In March 2026, Martin was announced as the lead candidate on Reform UK Wales's list in the Caerdydd Penarth constituency, ahead of former leader of the Wales Brexit Party, Mark Reckless. He was successfully elected, as the only Reform MS for Caerdydd Penarth.

On 16 June 2026 Martin was accused of racism and was rebuked by the Llywydd of the Senedd, Huw Irranca Davies, following a speech in which he claimed attacks from Sudanese asylum seekers were "inevitable". The following day, Martin made another speech in which he criticised the Welsh government's "stupid" and "pointless" international spending and drew attention to the rate of illiteracy in Wales's "underfunded" education system (joking that he had tried to ask some Welsh students for their opinion but had received no response, since they could not read).
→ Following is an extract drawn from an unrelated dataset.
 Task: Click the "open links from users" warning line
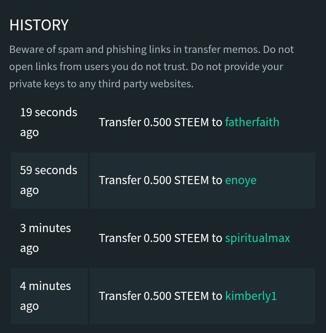146,67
The speech prompted members of Plaid Cymru, Labour and the Green Party to walk out of Y Siambr in protest. Plaid Cymru's Zaynub Akbar could be heard to state, "I'm going to leave this because I don't accept any of this and I don't want to be a part of it." The speech was again rebuked by the Llywydd.

In a recorded rant against Net Zero which he published online, he misspelled 'emissions' and 'aluminium'.